João 6,51: "O pão que eu darei, é a minha carne para a vida do mundo... Se não comerdes a carne do Filho do homem e não beberdes o seu sangue, não tereis a vida em vós. Quem come a minha carne e bebe o meu sangue, tem a vida eterna, e eu o ressuscitarei no último dia".
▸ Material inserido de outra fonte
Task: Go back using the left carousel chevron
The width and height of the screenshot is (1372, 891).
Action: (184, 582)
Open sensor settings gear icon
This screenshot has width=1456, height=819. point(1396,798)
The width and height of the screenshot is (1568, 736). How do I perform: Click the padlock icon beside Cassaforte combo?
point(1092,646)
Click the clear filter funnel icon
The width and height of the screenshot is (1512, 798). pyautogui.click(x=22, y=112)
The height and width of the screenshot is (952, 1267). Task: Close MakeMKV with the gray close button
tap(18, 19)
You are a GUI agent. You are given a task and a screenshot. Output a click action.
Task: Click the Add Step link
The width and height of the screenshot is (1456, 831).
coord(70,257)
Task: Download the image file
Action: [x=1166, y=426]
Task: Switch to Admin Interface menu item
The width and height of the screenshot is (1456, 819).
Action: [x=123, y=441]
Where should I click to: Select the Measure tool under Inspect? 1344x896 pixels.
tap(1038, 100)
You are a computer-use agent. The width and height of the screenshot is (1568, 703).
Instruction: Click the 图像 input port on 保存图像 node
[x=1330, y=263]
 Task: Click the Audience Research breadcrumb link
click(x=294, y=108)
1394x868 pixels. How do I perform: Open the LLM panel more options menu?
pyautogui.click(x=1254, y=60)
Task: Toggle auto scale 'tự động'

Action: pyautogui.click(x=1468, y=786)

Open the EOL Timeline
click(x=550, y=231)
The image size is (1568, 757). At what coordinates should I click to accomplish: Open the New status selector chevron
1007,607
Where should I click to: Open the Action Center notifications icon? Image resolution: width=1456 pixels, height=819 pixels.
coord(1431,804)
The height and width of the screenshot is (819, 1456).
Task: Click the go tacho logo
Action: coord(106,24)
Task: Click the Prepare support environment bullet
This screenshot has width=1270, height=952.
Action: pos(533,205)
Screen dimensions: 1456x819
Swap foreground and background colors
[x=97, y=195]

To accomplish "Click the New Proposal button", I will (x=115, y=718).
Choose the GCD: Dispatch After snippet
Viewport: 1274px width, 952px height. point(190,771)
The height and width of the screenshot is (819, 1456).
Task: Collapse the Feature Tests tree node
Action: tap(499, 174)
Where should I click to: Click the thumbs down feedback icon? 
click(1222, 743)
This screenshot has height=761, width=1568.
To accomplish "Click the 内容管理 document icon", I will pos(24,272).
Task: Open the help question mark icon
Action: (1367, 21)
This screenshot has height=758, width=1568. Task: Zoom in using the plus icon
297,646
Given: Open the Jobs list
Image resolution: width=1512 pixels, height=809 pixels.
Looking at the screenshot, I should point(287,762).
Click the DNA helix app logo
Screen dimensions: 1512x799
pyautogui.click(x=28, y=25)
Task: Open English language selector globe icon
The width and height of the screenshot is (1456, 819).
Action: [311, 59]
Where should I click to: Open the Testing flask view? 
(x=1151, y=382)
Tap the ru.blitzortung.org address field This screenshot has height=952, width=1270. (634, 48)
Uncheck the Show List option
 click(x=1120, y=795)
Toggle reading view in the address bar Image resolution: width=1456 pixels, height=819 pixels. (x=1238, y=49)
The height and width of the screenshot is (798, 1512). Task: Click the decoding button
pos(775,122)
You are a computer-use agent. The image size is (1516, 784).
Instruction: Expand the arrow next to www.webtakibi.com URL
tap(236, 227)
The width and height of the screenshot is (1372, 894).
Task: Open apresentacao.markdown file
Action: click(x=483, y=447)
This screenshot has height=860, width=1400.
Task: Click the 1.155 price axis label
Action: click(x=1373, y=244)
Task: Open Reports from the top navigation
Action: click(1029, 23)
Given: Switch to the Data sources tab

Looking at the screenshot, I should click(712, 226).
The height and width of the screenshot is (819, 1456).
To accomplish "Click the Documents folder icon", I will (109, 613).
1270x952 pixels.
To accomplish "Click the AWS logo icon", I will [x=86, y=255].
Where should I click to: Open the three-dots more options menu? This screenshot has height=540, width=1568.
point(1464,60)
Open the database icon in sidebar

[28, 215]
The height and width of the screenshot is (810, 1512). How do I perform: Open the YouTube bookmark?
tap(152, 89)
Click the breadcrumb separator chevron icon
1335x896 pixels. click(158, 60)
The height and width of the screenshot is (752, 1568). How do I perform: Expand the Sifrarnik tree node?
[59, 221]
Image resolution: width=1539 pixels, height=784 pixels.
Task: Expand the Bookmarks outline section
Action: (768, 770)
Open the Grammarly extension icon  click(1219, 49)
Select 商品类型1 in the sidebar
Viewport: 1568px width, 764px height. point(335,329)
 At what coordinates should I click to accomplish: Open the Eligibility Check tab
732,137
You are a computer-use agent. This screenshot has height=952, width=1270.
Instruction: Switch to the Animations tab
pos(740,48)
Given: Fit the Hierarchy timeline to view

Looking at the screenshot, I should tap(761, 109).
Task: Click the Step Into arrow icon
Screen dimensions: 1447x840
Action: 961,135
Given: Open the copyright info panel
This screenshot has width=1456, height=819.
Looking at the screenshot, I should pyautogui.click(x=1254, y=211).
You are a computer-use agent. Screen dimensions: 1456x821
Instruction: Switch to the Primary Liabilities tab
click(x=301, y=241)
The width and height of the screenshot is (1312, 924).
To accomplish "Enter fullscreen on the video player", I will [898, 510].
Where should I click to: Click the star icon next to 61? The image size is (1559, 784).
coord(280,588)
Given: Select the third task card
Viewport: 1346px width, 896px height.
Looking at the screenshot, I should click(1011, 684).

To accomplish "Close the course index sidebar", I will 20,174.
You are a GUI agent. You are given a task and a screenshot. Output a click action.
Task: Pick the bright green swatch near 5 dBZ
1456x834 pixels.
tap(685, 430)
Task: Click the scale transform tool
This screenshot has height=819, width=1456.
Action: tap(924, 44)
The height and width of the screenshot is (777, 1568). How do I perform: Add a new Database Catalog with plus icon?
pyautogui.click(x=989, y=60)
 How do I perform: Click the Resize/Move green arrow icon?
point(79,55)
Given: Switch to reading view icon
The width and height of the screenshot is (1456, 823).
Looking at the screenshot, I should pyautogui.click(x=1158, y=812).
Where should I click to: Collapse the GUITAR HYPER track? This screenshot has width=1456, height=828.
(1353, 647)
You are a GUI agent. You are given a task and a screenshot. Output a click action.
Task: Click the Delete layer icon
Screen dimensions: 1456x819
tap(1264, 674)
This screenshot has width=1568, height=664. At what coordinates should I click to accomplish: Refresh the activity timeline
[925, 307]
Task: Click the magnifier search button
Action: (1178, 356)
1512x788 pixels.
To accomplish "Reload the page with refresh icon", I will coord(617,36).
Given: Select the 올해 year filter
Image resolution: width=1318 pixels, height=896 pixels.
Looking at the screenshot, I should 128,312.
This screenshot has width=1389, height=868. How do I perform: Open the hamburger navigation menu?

É de notar, porém, algo de muito importante: quando Jesus anunciou aos judeus a entrega do seu Corpo e do seu Sangue como alimento sacramental, os judeus que ouviam, entenderam tal promessa em sentido canibalístico ou antropofágico e se horrorizaram. Respondeu-lhes Jesus:

"Isto vos escandaliza? E quando virdes o Filho do Homem subir aonde estava antes? (...). O espírito é que vivifica, a carne para nada serve. As palavras que vos disse, são espírito e vida" (Jo 6, 61-63).

Tal resposta quer dizer.

Jesus visava a remover um entendimento grosseiro de suas afirmações, o entendimento canibalístico também chamado "cafarnaítico" (porque característico dos ouvintes de Cafarnaum, onde Jesus falava): não se tratava de comer carne enquanto tal (está claro que esta por si não significa o homem) nem de comer a carne do Senhor em suas condições terrestres (como se come a carne do açougue), mas, sim, de receber a carne de Cristo glorificada e elevada aos céus, emancipada das leis do espaço e do tempo. É a carne nessas circunstâncias novas que Jesus chama "espírito"; é espírito, porque está toda penetrada pela Divindade (na verdade, é a Divindade de Cristo que, mediante a carne, vivifica os fiéis na Eucaristia).

A Eucaristia, como alimento sacramental, faz o cristão viver como membro do Corpo Místico de Cristo, que é a Igreja. Os conceitos de Encarnação e Corpo de Cristo são fundamentais no Cristianismo: o cristão é feito membro do Corpo Místico pelo Batismo e, como tal, é alimentado pelo Corpo Eucarístico de Cristo. Todavia em caso nenhum se trata de carne em condições terrestres, como é a carne do matadouro, mas trata-se de comungar com a carne de Cristo glorificada ou existente em condições muito diversas daquelas que o canibalismo supõe. Por conseguinte, é falso apelar para os textos do Novo Testamento no intuito de basear crimes modernos de antropofagia.

É, não, raro peculiar aos repórteres procurar causar impacto no público, apoiando-se em sofismas ou afirmações superficiais e infundadas; "jogam areia nos olhos do leitor". Especialmente grave é tal prática quando ela versa irreverentemente sobre valores religiosos, que são caros ao público ledor. O fiel católico há de saber discernir os sofismas ou trocadilhos que lhe são apresentados.